- [PROBLEM DESCRIPTION]: The lines needed are those from the start of the records through the line holding "Image resolution: width=1568", each copied exactly.
________________
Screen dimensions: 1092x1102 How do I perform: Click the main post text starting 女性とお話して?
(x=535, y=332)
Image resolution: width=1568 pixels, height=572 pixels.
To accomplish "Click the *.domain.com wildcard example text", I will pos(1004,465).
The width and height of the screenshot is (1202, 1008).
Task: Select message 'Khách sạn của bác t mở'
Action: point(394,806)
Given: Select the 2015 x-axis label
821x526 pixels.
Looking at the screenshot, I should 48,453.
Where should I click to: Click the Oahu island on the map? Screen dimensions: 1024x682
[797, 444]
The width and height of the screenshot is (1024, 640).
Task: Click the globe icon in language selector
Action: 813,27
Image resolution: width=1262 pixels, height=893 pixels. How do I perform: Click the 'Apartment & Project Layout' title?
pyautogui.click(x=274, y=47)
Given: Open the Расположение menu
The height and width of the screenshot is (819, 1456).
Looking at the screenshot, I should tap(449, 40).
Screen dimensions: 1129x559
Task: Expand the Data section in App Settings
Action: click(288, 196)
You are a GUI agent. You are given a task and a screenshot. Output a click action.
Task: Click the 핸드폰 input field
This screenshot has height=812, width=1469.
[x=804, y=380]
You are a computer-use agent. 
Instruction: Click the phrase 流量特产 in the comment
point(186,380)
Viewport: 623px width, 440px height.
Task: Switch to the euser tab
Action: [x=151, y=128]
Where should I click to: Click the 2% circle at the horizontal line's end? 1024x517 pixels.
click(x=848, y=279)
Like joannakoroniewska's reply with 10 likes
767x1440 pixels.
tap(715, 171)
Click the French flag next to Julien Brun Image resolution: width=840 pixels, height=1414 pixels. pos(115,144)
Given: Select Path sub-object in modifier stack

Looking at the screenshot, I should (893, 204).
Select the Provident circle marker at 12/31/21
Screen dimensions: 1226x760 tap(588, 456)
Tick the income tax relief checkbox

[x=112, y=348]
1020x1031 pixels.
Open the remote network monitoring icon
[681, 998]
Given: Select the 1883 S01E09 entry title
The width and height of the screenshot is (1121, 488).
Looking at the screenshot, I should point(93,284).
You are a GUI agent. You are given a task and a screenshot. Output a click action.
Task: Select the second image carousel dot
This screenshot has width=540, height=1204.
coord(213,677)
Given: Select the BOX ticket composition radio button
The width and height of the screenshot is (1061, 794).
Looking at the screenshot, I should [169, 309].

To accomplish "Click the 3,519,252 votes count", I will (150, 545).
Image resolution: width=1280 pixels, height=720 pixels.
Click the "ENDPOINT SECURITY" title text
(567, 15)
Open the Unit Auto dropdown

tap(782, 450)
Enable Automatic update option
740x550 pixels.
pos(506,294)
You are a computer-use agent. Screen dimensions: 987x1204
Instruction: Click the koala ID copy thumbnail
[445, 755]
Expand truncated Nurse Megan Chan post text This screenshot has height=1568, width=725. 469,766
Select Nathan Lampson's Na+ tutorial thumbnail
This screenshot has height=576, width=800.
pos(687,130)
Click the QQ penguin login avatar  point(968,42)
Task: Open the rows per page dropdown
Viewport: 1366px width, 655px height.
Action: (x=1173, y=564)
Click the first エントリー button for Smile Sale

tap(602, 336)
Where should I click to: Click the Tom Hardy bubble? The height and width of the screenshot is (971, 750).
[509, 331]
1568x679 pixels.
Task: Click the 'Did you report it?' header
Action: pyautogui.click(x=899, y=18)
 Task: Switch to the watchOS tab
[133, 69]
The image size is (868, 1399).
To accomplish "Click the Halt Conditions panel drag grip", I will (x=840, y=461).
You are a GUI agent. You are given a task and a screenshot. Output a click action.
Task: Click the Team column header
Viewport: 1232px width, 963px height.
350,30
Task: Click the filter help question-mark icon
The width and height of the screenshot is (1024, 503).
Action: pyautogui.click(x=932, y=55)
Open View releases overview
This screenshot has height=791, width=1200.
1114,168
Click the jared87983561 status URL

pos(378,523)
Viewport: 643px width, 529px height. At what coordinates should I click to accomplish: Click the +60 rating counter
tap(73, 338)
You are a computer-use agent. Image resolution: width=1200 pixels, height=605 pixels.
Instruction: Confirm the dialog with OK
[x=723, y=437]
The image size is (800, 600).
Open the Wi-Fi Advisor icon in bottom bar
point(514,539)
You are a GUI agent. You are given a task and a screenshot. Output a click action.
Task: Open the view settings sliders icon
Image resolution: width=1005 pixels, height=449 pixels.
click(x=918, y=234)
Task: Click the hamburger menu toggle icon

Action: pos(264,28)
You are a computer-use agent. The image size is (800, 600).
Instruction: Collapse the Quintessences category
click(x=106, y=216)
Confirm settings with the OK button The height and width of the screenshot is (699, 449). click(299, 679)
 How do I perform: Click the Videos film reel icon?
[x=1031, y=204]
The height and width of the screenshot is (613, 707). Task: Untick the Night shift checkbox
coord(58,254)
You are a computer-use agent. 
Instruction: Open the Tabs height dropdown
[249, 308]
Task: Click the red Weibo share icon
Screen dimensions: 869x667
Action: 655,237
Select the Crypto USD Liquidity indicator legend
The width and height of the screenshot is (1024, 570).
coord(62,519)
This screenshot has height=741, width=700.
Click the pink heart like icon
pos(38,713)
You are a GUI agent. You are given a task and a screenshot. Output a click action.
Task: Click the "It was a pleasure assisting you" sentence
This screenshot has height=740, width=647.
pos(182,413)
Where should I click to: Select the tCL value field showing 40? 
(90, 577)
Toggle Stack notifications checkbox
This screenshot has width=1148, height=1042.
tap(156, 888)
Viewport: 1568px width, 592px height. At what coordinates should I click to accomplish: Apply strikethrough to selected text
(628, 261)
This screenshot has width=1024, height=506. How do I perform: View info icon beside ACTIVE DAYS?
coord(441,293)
________________
- [RESULT OF THIS TASK]:
Screen dimensions: 1092x1102 How do I perform: Click the main post text starting 女性とお話して?
(x=535, y=332)
Image resolution: width=1568 pixels, height=572 pixels.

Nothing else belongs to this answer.